A senadora Fátima Bezerra (PT-RN) lembrou que a composição do Congresso é bastante conservadora e é preciso enfrentar essa realidade. “Direitos sagrados estão sendo ameaçados e, portanto, é necessária muita união para enfrentar isso”, disse. “Estaremos mais atentos e mais vigilantes ainda para barrar essa pauta conservadora”, enfatizou.
O senador Paulo Paim (PT-RS), na apresentação do visitante ilustre à comissão que preside, Direitos Humanos, acrescentou a legislação que pretende regulamentar e ampliar a terceirização de trabalhadores como outra pauta em curso no Congresso que também ameaça os direitos dos trabalhadores. Para o senador, a terceirização “é uma espécie de escravidão”.
Educação e liberdade
Kailash Satyarthi, Prêmio Nobel da Paz em 2014, criticou duramente a tentativa de fazer as leis brasileiras retrocederem. Lembrando que o Brasil conquistou uma das legislações mais avançadas do mundo, Satyarthi contou histórias sobre pessoas escravizadas por gerações e o primeiro contato de crianças trabalhadoras com a liberdade. O grande questionamento desses escravos sempre foi “por que vocês não vieram antes”, relatou.

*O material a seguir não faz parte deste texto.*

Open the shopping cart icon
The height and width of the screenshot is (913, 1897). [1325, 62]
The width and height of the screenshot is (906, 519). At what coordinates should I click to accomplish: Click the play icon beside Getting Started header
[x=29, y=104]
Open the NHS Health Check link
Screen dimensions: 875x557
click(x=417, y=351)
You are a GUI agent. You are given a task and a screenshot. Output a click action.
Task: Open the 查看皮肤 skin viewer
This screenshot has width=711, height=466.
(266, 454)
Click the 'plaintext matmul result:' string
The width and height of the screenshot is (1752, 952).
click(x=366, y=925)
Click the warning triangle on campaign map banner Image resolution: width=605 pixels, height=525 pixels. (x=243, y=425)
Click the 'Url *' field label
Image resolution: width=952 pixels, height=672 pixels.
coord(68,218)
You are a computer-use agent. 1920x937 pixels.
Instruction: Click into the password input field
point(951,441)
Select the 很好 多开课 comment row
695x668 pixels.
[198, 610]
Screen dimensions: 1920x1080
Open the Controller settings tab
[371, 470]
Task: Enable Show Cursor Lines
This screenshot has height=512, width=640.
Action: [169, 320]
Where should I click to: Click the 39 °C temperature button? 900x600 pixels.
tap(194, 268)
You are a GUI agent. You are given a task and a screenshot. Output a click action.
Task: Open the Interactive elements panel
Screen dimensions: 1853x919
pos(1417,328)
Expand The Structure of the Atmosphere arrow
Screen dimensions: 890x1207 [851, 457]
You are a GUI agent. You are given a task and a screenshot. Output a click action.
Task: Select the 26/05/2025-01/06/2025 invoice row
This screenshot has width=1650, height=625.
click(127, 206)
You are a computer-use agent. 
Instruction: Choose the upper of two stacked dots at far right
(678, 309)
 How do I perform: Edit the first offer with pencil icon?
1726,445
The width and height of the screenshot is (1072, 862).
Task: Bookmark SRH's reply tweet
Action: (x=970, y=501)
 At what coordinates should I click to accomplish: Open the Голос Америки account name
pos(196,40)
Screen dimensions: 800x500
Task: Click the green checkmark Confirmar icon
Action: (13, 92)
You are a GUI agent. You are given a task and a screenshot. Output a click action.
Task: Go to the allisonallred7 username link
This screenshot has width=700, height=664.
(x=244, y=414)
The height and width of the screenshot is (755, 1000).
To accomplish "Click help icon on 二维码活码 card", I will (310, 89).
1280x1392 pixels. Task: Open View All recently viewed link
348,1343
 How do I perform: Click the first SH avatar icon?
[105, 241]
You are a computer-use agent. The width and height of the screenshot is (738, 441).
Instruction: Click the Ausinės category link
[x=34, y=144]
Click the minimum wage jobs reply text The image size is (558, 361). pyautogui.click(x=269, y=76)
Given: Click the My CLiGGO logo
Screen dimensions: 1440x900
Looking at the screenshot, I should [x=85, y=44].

Hoje, segundo a Organização Internacional do Trabalho (OIT), 21 milhões de pessoas são submetidas a condições análogas à escravidão em todo o mundo. Desse total, 5 milhões são crianças.
Estima-se que os lucros com essa exploração cheguem a 150 bilhões de dólares ao ano. Se fosse uma atividade econômica normal, seria a terceira maior do mundo, perdendo apenas para a exploração sexual e o tráfico de armas.
Para o prêmio Nobel da Paz, é a liberalização da economia que está levando, cada vez mais, à busca por força de trabalho barata. E as pessoas que são escravizadas acabam submetidas a esse tipo de exploração porque não tiveram outra alternativa.
“Temos um déficit econômico em relação a essas pessoas. Mesmo quando elas são resgatadas, suas condições de sobrevivência são mínimas porque elas não tiveram acesso à educação”, observou. Para Satyarthi, a única forma de reverter a situação é a educação. ”Educação é a ferramenta de libertação para enfrentar este problema”, resumiu, sendo aplaudido de pé.